■ **What the exercise asks**: Quote every one of the entries below word for word, from first to last.

★ ★ ★ ★

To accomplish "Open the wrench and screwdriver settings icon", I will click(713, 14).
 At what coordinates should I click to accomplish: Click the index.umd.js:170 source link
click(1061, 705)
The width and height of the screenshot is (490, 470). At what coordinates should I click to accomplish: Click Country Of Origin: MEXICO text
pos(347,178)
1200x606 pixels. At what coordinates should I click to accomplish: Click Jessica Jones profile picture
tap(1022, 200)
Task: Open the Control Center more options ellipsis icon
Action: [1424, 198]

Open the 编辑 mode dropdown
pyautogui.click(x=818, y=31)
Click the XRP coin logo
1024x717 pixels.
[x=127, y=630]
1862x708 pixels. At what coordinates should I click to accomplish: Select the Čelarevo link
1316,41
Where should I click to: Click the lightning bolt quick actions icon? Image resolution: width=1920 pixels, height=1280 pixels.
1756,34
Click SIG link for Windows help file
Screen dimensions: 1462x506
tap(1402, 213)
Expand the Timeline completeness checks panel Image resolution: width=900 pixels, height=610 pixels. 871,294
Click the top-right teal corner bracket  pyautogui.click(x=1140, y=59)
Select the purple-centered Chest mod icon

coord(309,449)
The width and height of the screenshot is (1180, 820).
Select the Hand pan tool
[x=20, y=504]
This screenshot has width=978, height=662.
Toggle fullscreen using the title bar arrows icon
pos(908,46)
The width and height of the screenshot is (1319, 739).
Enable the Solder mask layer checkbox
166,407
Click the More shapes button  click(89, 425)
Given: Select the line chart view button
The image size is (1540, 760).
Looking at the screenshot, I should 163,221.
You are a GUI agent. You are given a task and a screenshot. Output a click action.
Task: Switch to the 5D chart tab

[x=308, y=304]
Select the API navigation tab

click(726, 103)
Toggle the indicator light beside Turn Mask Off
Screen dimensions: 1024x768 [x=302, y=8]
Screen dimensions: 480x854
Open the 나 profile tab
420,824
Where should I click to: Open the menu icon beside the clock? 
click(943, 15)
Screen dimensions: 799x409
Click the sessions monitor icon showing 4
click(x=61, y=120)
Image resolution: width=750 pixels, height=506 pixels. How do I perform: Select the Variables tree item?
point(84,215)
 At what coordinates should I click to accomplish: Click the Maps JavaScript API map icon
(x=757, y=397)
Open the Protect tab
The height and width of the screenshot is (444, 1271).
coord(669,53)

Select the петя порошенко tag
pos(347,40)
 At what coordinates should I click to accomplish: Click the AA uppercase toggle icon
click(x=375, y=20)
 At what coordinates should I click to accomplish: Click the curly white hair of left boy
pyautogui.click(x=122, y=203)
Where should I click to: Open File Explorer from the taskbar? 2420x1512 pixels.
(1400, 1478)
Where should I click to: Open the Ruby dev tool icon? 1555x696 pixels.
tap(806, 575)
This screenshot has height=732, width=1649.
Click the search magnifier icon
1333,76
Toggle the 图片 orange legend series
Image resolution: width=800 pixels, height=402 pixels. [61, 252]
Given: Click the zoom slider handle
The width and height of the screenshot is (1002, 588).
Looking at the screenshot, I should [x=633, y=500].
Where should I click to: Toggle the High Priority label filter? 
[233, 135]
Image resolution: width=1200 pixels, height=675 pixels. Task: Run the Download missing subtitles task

★ ★ ★ ★

■ **Solution**:
To accomplish "Open the wrench and screwdriver settings icon", I will click(713, 14).
 At what coordinates should I click to accomplish: Click the index.umd.js:170 source link
click(1061, 705)
The width and height of the screenshot is (490, 470). At what coordinates should I click to accomplish: Click Country Of Origin: MEXICO text
pos(347,178)
1200x606 pixels. At what coordinates should I click to accomplish: Click Jessica Jones profile picture
tap(1022, 200)
Task: Open the Control Center more options ellipsis icon
Action: [1424, 198]

Open the 编辑 mode dropdown
pyautogui.click(x=818, y=31)
Click the XRP coin logo
1024x717 pixels.
[x=127, y=630]
1862x708 pixels. At what coordinates should I click to accomplish: Select the Čelarevo link
1316,41
Where should I click to: Click the lightning bolt quick actions icon? Image resolution: width=1920 pixels, height=1280 pixels.
1756,34
Click SIG link for Windows help file
Screen dimensions: 1462x506
tap(1402, 213)
Expand the Timeline completeness checks panel Image resolution: width=900 pixels, height=610 pixels. 871,294
Click the top-right teal corner bracket  pyautogui.click(x=1140, y=59)
Select the purple-centered Chest mod icon

coord(309,449)
The width and height of the screenshot is (1180, 820).
Select the Hand pan tool
[x=20, y=504]
This screenshot has width=978, height=662.
Toggle fullscreen using the title bar arrows icon
pos(908,46)
The width and height of the screenshot is (1319, 739).
Enable the Solder mask layer checkbox
166,407
Click the More shapes button  click(89, 425)
Given: Select the line chart view button
The image size is (1540, 760).
Looking at the screenshot, I should 163,221.
You are a GUI agent. You are given a task and a screenshot. Output a click action.
Task: Switch to the 5D chart tab

[x=308, y=304]
Select the API navigation tab

click(726, 103)
Toggle the indicator light beside Turn Mask Off
Screen dimensions: 1024x768 [x=302, y=8]
Screen dimensions: 480x854
Open the 나 profile tab
420,824
Where should I click to: Open the menu icon beside the clock? 
click(943, 15)
Screen dimensions: 799x409
Click the sessions monitor icon showing 4
click(x=61, y=120)
Image resolution: width=750 pixels, height=506 pixels. How do I perform: Select the Variables tree item?
point(84,215)
 At what coordinates should I click to accomplish: Click the Maps JavaScript API map icon
(x=757, y=397)
Open the Protect tab
The height and width of the screenshot is (444, 1271).
coord(669,53)

Select the петя порошенко tag
pos(347,40)
 At what coordinates should I click to accomplish: Click the AA uppercase toggle icon
click(x=375, y=20)
 At what coordinates should I click to accomplish: Click the curly white hair of left boy
pyautogui.click(x=122, y=203)
Where should I click to: Open File Explorer from the taskbar? 2420x1512 pixels.
(1400, 1478)
Where should I click to: Open the Ruby dev tool icon? 1555x696 pixels.
tap(806, 575)
This screenshot has height=732, width=1649.
Click the search magnifier icon
1333,76
Toggle the 图片 orange legend series
Image resolution: width=800 pixels, height=402 pixels. [61, 252]
Given: Click the zoom slider handle
The width and height of the screenshot is (1002, 588).
Looking at the screenshot, I should [x=633, y=500].
Where should I click to: Toggle the High Priority label filter? 
[233, 135]
Image resolution: width=1200 pixels, height=675 pixels. Task: Run the Download missing subtitles task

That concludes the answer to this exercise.